→ **Task goal**
Would you copy each line of the records that includes the word "node"?

(Beginning of Information)

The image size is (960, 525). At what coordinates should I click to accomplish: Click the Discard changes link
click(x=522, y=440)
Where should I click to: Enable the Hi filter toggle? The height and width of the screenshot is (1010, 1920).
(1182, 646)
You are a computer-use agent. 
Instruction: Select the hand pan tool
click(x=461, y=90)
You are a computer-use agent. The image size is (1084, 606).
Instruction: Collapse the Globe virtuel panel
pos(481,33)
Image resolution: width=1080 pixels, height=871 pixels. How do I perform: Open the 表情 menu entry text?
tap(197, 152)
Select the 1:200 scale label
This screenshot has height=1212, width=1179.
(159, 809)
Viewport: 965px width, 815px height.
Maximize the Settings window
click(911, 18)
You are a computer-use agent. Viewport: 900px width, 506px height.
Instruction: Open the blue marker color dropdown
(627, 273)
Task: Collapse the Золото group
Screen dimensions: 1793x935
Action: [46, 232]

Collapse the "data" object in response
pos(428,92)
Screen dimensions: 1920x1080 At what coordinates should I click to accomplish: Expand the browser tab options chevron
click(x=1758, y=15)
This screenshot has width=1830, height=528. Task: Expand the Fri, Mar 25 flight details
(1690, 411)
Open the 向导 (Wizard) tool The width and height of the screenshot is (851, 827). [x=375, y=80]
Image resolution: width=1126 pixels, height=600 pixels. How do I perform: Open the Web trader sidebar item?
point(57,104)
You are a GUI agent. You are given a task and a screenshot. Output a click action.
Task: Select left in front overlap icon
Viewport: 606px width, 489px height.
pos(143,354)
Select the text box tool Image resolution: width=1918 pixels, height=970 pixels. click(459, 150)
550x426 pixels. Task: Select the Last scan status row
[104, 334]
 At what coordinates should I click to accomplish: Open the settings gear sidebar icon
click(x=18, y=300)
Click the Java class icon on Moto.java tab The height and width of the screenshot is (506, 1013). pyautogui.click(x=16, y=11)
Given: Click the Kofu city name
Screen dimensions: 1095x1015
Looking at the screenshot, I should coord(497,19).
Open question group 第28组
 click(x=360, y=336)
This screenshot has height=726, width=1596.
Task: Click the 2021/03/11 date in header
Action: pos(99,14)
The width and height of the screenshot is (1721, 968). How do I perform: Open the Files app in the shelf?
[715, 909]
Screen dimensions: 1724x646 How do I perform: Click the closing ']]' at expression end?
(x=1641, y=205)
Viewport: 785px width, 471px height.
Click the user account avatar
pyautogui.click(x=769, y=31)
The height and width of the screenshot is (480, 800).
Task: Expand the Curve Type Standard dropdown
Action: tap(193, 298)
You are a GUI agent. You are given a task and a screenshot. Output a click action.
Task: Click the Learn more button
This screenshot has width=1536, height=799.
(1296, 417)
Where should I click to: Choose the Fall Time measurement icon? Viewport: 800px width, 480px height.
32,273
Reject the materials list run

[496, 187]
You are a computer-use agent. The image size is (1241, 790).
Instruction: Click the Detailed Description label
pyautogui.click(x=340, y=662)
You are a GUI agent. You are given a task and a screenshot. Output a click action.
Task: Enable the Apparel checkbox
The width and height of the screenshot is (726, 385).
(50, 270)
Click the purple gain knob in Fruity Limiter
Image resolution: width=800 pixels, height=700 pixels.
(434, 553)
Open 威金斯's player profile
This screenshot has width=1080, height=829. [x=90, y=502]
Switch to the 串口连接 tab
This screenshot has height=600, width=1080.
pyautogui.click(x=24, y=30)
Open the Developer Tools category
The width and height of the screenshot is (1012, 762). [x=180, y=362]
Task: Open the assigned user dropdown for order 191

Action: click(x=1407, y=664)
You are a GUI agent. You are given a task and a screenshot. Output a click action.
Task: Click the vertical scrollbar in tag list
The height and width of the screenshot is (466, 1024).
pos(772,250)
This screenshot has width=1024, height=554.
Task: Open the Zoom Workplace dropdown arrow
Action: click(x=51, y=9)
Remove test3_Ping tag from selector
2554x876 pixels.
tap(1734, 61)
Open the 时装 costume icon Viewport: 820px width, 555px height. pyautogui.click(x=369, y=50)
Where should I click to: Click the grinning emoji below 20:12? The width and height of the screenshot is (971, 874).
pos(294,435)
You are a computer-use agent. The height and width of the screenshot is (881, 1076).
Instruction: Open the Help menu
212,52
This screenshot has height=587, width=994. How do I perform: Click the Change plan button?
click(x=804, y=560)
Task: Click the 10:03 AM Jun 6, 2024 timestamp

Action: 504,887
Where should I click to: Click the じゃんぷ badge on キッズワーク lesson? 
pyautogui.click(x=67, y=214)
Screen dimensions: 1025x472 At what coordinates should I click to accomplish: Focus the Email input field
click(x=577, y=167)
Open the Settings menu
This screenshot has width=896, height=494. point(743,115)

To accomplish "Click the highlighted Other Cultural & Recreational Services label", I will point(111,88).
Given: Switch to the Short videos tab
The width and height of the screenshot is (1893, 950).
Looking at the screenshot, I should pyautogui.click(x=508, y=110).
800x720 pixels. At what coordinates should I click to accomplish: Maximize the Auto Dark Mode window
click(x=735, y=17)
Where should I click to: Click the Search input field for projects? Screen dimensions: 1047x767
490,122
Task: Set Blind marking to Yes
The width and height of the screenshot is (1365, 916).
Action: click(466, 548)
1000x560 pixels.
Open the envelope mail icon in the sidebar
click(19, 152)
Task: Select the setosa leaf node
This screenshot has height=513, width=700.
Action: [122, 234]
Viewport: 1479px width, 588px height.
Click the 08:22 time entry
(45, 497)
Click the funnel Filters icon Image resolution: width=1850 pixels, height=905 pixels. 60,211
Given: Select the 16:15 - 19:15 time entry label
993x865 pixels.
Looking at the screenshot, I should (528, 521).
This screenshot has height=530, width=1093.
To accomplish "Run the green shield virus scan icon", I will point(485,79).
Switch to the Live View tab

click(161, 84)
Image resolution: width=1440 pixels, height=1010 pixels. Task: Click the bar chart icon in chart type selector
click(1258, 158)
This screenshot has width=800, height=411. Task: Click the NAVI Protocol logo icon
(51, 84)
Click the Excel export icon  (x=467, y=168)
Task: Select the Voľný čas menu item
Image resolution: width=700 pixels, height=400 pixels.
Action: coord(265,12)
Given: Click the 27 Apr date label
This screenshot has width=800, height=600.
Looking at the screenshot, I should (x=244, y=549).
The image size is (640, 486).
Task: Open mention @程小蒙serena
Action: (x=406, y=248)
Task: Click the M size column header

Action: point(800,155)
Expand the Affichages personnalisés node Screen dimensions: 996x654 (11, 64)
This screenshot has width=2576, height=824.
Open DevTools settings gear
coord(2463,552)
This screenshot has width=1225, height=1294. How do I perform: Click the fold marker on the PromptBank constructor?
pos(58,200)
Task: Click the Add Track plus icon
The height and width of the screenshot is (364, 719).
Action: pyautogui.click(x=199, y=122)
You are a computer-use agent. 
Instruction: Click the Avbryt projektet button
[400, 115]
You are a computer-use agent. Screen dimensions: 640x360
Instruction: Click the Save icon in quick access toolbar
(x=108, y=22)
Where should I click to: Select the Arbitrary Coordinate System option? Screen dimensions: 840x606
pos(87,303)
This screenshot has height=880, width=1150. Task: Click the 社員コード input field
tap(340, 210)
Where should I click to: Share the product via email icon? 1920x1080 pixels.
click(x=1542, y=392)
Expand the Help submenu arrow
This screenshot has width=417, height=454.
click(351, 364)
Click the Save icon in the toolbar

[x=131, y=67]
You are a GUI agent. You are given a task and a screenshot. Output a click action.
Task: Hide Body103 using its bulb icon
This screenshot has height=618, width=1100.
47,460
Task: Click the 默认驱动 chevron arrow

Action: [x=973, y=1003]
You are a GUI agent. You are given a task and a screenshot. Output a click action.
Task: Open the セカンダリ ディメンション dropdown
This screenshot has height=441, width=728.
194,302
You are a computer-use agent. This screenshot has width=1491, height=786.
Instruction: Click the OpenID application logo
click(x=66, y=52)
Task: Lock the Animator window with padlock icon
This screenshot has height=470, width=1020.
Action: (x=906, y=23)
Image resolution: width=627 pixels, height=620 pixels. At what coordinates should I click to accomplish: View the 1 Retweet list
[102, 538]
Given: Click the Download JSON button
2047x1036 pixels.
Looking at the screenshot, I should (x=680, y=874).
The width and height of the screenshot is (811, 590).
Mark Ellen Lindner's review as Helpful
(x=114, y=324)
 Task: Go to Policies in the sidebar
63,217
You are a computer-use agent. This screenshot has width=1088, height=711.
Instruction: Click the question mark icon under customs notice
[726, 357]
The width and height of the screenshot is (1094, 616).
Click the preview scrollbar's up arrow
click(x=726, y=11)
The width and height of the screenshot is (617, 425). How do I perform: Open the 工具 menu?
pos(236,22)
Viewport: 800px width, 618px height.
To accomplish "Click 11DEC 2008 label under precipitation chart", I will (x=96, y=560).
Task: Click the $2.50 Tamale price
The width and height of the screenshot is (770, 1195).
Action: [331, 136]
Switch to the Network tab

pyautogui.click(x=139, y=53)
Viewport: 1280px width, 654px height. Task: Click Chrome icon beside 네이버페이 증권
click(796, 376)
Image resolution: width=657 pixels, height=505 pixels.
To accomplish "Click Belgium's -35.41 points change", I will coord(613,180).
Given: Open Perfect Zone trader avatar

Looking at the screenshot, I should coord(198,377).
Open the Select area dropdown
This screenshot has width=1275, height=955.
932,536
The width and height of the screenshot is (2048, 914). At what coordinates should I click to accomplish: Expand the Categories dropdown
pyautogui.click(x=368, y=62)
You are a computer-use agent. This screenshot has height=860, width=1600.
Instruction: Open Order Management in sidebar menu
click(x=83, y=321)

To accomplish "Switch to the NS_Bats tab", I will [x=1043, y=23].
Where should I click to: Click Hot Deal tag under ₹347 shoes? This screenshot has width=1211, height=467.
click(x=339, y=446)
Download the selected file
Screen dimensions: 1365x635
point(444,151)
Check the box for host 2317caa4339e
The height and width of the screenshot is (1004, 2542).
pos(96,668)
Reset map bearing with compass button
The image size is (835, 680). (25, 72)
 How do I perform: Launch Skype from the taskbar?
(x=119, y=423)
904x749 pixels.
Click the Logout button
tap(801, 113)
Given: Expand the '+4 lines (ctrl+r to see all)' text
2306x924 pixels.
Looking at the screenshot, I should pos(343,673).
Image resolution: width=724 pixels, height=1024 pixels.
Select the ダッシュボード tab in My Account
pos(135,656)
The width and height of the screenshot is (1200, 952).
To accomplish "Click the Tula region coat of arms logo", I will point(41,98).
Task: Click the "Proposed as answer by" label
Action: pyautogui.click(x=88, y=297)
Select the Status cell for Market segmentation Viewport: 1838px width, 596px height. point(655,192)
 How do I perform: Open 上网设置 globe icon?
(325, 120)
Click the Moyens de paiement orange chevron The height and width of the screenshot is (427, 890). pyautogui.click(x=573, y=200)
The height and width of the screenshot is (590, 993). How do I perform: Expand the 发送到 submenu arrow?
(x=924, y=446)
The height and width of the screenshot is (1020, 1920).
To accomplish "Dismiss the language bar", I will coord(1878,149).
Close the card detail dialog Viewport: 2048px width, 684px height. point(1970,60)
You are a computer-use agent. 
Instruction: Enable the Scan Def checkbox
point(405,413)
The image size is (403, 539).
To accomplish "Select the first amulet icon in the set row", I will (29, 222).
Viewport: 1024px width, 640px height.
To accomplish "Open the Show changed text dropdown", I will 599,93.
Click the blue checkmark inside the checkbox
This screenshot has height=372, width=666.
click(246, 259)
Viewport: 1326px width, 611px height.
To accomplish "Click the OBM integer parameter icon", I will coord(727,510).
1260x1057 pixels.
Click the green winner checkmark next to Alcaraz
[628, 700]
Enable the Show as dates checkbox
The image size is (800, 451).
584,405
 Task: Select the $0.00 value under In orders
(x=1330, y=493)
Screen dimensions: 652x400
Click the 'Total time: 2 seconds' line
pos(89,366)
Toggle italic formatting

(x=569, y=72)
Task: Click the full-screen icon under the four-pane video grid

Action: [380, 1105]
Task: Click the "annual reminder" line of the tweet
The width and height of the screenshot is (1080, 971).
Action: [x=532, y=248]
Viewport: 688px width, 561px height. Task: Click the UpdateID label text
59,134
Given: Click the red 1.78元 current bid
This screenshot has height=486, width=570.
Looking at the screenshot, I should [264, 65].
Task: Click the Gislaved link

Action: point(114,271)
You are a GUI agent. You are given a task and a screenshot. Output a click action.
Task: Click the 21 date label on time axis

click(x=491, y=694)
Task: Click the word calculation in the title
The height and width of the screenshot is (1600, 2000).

(End of Information)

→ **Reply to the exercise**
Task: Select the setosa leaf node
Expand the Affichages personnalisés node Screen dimensions: 996x654 (11, 64)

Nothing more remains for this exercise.